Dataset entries

══════════

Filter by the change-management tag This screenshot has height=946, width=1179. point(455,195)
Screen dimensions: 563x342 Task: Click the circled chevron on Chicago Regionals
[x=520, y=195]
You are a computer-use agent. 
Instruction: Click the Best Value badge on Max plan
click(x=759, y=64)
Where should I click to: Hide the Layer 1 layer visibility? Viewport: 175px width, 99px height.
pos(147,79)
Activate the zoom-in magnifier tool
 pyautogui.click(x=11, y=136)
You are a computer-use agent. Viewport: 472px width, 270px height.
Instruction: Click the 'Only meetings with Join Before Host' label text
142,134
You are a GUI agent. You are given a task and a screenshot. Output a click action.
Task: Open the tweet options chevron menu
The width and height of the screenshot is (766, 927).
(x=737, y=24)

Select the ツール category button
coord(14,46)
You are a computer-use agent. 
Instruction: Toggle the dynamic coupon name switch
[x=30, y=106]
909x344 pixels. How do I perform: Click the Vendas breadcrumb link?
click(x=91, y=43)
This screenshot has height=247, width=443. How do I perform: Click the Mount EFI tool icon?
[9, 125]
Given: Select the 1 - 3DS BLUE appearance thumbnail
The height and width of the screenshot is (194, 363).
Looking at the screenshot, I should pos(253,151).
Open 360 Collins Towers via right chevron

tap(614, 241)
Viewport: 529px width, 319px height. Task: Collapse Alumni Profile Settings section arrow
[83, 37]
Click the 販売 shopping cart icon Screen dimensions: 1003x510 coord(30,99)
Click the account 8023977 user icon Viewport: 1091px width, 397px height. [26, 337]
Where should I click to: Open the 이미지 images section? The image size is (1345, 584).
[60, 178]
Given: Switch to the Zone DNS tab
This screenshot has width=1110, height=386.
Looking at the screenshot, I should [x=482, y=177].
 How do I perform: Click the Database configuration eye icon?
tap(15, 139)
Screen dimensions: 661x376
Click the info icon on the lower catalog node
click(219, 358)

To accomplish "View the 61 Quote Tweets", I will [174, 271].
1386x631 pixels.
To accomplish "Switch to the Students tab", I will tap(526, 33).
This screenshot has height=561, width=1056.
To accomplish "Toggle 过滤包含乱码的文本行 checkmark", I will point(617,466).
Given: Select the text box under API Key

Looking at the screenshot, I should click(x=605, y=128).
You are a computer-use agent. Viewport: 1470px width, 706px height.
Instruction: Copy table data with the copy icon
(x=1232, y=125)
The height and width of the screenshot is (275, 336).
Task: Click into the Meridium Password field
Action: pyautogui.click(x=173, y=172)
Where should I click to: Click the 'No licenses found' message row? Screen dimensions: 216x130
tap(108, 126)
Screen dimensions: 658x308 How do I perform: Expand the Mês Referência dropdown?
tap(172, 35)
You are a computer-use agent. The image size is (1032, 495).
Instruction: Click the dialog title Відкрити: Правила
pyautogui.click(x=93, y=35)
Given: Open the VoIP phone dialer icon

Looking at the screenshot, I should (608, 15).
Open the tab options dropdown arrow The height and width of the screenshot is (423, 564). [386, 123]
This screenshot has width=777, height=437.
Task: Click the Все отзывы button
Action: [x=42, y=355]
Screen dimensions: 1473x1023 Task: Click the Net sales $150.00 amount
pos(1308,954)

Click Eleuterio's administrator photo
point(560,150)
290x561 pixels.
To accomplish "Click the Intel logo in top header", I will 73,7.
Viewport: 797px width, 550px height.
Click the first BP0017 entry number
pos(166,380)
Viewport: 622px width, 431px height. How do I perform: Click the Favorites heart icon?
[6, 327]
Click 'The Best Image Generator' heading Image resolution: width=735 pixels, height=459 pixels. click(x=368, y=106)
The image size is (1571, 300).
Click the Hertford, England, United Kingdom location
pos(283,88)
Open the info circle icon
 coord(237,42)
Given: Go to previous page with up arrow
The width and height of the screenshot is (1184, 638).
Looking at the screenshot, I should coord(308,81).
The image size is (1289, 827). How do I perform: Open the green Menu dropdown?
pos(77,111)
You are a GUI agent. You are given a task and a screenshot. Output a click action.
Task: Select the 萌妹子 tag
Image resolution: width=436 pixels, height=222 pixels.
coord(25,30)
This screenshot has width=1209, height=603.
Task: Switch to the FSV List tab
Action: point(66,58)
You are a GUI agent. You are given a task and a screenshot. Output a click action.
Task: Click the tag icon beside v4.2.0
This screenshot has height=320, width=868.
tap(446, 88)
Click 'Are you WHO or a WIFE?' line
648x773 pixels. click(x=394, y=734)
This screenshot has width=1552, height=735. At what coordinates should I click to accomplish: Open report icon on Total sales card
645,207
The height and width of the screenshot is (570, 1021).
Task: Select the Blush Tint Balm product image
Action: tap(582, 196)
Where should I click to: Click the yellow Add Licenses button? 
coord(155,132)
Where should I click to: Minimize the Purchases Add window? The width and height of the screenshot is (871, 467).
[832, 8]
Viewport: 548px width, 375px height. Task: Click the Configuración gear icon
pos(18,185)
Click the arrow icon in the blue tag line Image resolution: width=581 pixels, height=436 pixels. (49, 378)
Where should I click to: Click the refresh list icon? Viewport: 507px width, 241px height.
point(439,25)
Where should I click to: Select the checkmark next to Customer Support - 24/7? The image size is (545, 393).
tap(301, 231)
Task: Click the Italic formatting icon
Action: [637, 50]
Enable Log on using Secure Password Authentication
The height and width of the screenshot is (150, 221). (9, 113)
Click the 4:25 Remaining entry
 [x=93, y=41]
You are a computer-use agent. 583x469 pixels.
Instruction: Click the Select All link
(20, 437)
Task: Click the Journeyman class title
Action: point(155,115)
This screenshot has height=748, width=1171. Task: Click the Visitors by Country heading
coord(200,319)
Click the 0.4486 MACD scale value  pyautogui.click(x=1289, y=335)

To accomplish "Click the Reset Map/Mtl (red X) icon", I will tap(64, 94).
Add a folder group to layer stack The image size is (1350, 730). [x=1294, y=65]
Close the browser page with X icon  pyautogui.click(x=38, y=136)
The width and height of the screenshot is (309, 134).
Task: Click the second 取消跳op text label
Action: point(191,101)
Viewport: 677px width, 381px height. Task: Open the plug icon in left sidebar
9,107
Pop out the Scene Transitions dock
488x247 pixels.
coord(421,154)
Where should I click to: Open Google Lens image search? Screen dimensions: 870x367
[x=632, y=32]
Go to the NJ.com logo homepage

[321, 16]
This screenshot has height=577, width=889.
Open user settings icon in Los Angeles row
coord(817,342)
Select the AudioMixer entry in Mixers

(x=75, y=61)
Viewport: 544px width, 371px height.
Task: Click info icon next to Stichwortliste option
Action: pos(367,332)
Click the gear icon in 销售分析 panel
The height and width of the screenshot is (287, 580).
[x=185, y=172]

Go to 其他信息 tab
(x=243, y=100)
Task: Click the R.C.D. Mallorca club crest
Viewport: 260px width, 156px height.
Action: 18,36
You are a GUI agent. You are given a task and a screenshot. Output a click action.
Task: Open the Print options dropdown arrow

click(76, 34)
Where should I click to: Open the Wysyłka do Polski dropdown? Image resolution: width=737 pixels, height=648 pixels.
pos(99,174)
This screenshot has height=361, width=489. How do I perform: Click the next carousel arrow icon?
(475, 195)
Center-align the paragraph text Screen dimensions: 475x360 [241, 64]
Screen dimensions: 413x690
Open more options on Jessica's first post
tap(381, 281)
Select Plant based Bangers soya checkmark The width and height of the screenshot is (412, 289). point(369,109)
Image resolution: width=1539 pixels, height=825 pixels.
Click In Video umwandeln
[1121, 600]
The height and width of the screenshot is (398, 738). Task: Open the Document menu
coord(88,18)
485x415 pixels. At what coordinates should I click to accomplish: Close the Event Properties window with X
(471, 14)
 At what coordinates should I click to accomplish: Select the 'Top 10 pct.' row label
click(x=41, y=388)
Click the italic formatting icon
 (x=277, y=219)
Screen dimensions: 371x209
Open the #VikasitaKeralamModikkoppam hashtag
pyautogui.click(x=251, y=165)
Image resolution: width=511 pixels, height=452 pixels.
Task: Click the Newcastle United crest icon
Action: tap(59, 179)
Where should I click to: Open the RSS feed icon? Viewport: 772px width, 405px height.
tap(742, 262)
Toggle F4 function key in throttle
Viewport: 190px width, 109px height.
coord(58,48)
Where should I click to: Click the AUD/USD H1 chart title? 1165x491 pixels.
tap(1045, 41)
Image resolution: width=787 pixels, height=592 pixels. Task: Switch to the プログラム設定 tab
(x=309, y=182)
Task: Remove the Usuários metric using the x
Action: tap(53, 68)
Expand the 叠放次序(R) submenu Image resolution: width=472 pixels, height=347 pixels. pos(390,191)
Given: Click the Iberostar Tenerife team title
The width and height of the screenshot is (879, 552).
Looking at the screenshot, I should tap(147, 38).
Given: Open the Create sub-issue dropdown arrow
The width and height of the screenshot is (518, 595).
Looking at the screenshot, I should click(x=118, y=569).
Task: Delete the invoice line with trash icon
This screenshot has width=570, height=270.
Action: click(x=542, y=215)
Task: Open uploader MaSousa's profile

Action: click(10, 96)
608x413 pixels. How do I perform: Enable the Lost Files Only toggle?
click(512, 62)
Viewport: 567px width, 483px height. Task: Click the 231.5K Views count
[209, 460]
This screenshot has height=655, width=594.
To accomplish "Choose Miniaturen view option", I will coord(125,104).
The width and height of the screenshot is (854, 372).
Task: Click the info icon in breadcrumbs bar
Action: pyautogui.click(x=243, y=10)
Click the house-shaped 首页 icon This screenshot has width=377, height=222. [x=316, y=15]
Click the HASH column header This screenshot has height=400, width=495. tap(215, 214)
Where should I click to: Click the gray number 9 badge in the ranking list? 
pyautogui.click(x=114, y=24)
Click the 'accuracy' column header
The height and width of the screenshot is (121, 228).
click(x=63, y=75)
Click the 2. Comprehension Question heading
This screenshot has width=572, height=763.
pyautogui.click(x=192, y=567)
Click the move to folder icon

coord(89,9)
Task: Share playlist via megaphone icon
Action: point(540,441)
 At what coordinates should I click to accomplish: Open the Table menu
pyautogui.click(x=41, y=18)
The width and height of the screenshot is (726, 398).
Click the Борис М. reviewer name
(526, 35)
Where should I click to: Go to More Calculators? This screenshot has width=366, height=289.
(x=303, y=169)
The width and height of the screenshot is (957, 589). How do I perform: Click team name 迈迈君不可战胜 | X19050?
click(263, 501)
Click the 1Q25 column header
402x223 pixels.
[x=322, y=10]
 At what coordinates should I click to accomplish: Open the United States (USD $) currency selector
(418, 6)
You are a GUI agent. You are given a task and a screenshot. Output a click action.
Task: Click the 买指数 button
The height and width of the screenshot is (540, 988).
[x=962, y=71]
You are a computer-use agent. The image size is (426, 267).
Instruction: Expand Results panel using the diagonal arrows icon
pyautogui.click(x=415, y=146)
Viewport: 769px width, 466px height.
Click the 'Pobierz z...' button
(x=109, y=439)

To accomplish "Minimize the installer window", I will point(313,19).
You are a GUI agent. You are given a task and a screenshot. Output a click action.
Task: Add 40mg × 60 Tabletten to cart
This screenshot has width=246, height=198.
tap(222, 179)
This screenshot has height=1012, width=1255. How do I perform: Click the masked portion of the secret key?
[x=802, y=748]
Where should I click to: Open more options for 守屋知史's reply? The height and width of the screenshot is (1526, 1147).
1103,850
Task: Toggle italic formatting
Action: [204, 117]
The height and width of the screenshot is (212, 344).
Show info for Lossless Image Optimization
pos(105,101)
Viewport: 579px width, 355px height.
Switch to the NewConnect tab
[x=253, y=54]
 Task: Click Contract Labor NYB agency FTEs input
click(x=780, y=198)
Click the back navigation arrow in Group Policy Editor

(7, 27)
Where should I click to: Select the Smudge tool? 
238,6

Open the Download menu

══════════

● WHAT TO WORK ON
List every line above that holds the word "header".

● TASK SOLUTION
To accomplish "Click the Intel logo in top header", I will 73,7.
Click the HASH column header This screenshot has height=400, width=495. tap(215, 214)
Click the 'accuracy' column header
Click the 1Q25 column header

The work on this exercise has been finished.